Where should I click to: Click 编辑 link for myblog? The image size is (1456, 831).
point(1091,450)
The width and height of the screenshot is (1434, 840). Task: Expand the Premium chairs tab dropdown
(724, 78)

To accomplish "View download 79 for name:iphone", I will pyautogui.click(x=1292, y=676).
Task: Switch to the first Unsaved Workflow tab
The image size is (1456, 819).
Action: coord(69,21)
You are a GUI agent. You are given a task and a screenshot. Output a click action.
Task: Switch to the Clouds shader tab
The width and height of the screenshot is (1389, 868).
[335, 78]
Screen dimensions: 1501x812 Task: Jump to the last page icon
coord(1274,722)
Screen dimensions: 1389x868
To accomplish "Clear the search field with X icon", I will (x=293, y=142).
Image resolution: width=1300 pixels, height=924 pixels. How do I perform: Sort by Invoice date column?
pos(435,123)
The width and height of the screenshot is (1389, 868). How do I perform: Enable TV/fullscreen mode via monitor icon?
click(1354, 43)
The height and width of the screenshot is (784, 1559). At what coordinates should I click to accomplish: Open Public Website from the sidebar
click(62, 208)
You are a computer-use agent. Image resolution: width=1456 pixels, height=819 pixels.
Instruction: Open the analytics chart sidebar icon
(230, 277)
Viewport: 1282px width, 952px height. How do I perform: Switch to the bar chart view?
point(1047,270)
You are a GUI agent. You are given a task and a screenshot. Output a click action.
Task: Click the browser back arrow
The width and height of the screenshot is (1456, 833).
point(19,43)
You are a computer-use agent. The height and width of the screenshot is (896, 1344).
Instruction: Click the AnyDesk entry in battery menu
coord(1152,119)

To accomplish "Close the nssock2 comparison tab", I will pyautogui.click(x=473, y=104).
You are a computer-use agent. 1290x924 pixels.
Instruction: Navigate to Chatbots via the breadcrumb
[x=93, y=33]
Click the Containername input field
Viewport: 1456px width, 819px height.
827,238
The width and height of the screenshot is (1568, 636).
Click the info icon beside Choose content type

------------------------

-- TASK BRIEF --
Retype the records above in full. Every word should match.

-- EXERCISE SOLUTION --
Where should I click to: Click 编辑 link for myblog? The image size is (1456, 831).
point(1091,450)
The width and height of the screenshot is (1434, 840). Task: Expand the Premium chairs tab dropdown
(724, 78)

To accomplish "View download 79 for name:iphone", I will pyautogui.click(x=1292, y=676).
Task: Switch to the first Unsaved Workflow tab
The image size is (1456, 819).
Action: coord(69,21)
You are a GUI agent. You are given a task and a screenshot. Output a click action.
Task: Switch to the Clouds shader tab
The width and height of the screenshot is (1389, 868).
[335, 78]
Screen dimensions: 1501x812 Task: Jump to the last page icon
coord(1274,722)
Screen dimensions: 1389x868
To accomplish "Clear the search field with X icon", I will (x=293, y=142).
Image resolution: width=1300 pixels, height=924 pixels. How do I perform: Sort by Invoice date column?
pos(435,123)
The width and height of the screenshot is (1389, 868). How do I perform: Enable TV/fullscreen mode via monitor icon?
click(1354, 43)
The height and width of the screenshot is (784, 1559). At what coordinates should I click to accomplish: Open Public Website from the sidebar
click(62, 208)
You are a computer-use agent. Image resolution: width=1456 pixels, height=819 pixels.
Instruction: Open the analytics chart sidebar icon
(230, 277)
Viewport: 1282px width, 952px height. How do I perform: Switch to the bar chart view?
point(1047,270)
You are a GUI agent. You are given a task and a screenshot. Output a click action.
Task: Click the browser back arrow
The width and height of the screenshot is (1456, 833).
point(19,43)
You are a computer-use agent. The height and width of the screenshot is (896, 1344).
Instruction: Click the AnyDesk entry in battery menu
coord(1152,119)

To accomplish "Close the nssock2 comparison tab", I will pyautogui.click(x=473, y=104).
You are a computer-use agent. 1290x924 pixels.
Instruction: Navigate to Chatbots via the breadcrumb
[x=93, y=33]
Click the Containername input field
Viewport: 1456px width, 819px height.
827,238
The width and height of the screenshot is (1568, 636).
Click the info icon beside Choose content type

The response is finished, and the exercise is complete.